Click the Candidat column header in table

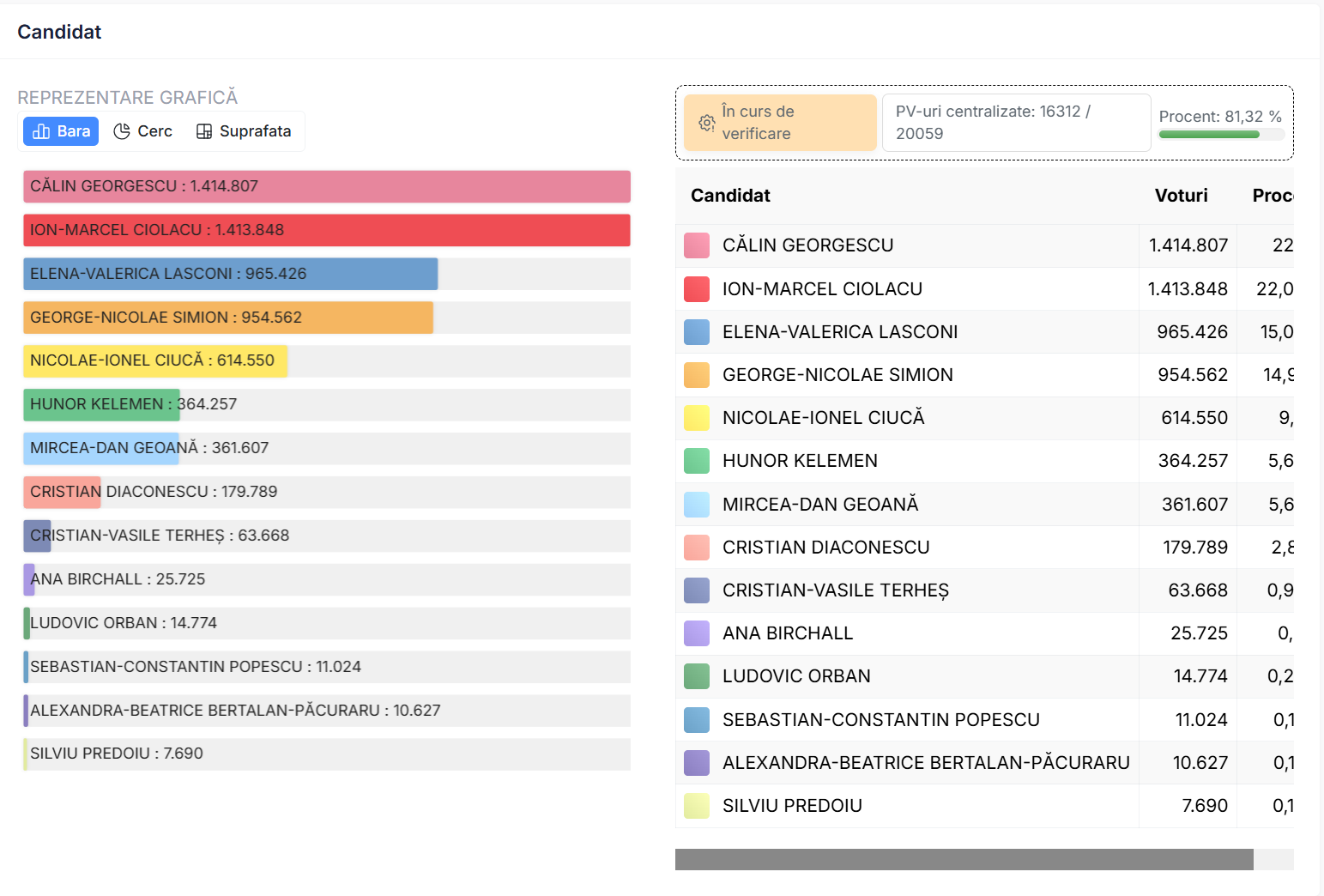730,196
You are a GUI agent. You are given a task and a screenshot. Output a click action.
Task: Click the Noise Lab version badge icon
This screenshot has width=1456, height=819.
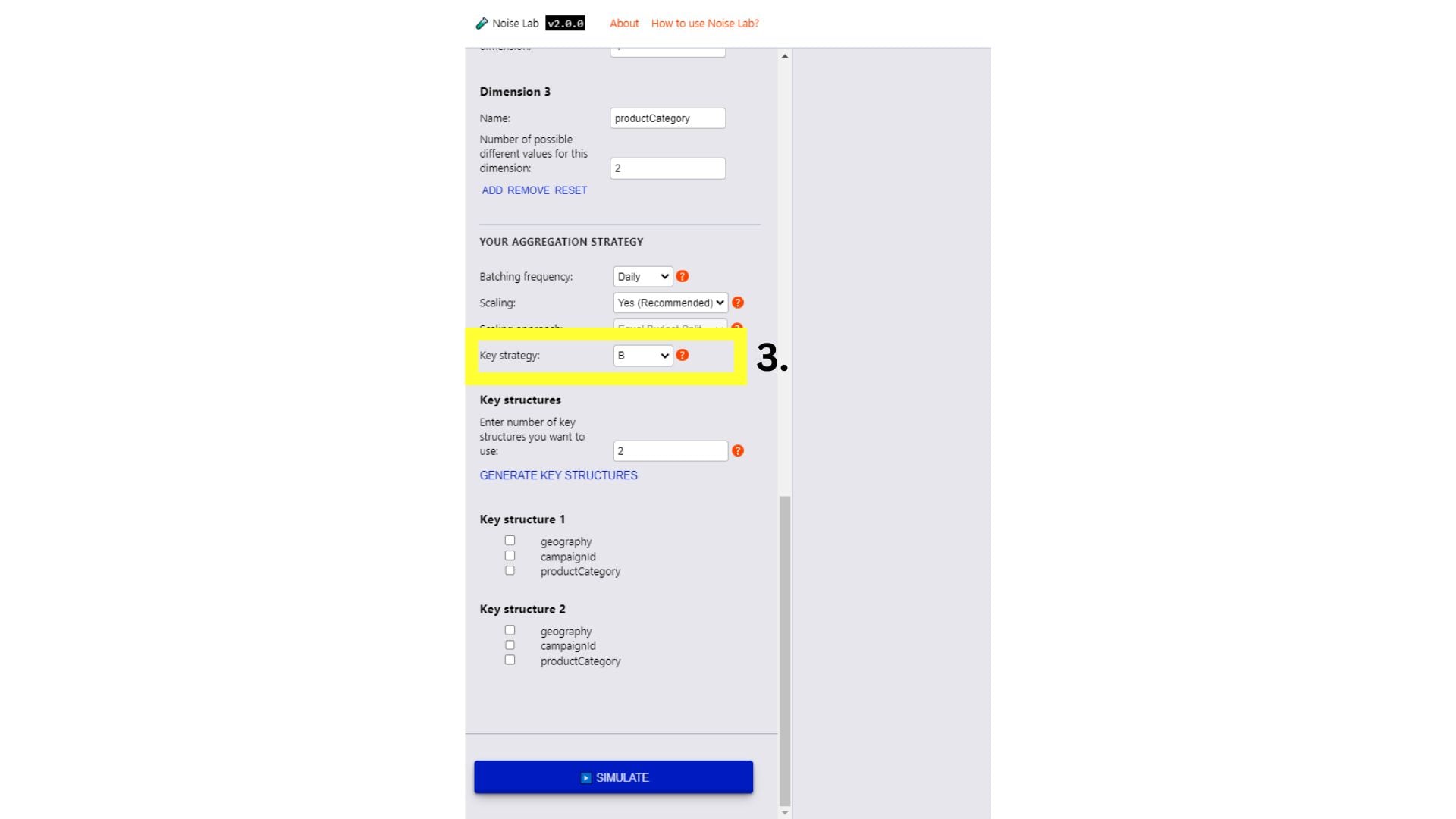565,23
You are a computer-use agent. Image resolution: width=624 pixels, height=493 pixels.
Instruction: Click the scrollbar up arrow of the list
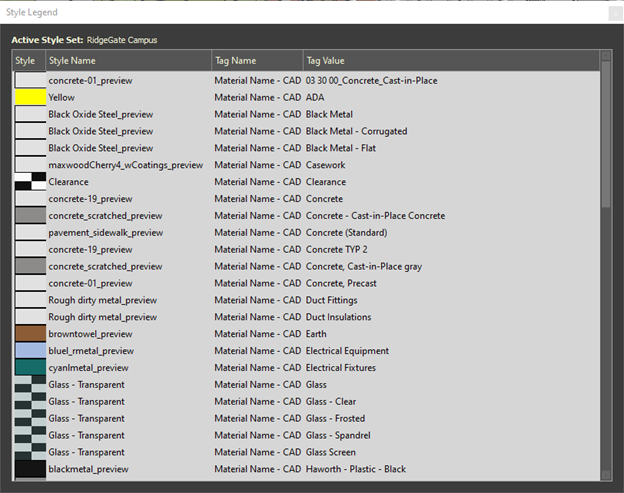click(x=606, y=56)
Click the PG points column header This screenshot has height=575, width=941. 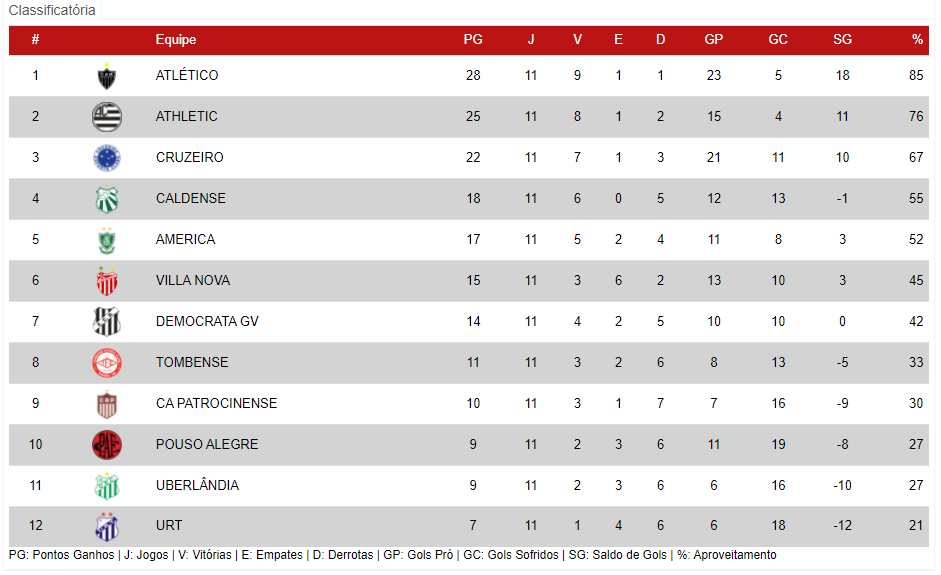click(473, 40)
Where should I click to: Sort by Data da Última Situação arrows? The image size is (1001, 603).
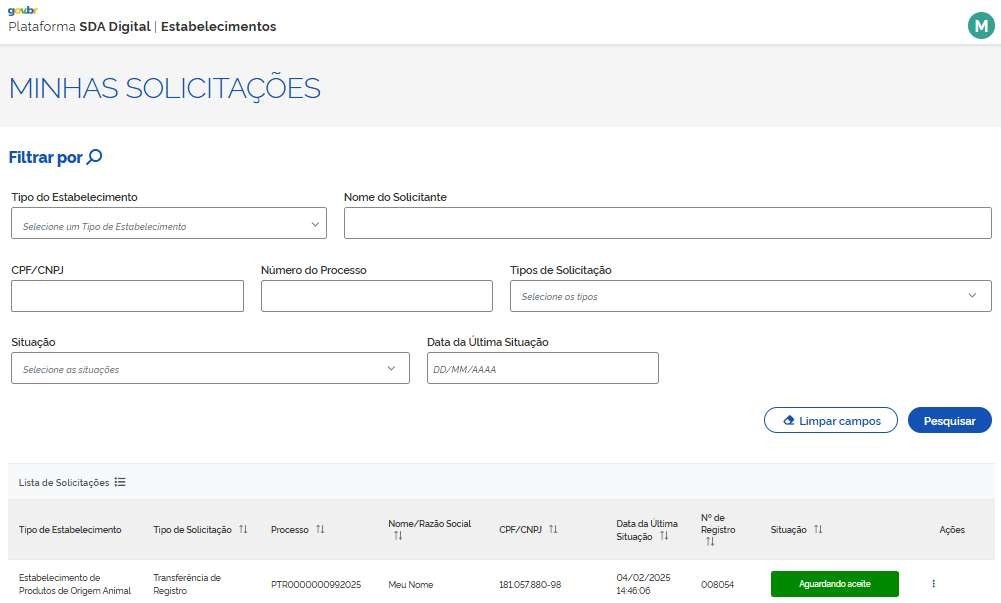tap(664, 537)
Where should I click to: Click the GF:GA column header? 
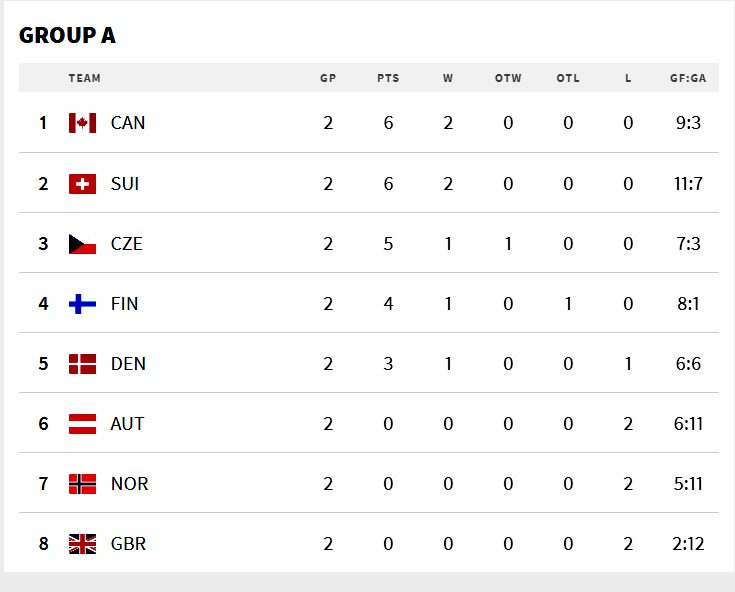coord(688,78)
============
__PROBLEM TO SOLVE__.
Pictures are not part of the answer. Restate word for word the lines from the one with "Where should I click to: Sort" through the last line of the records.

__SOLVED EXERCISE__.
Where should I click to: Sort by Data da Última Situação arrows? The image size is (1001, 603).
tap(664, 537)
Where should I click to: Click the GF:GA column header? 
coord(688,78)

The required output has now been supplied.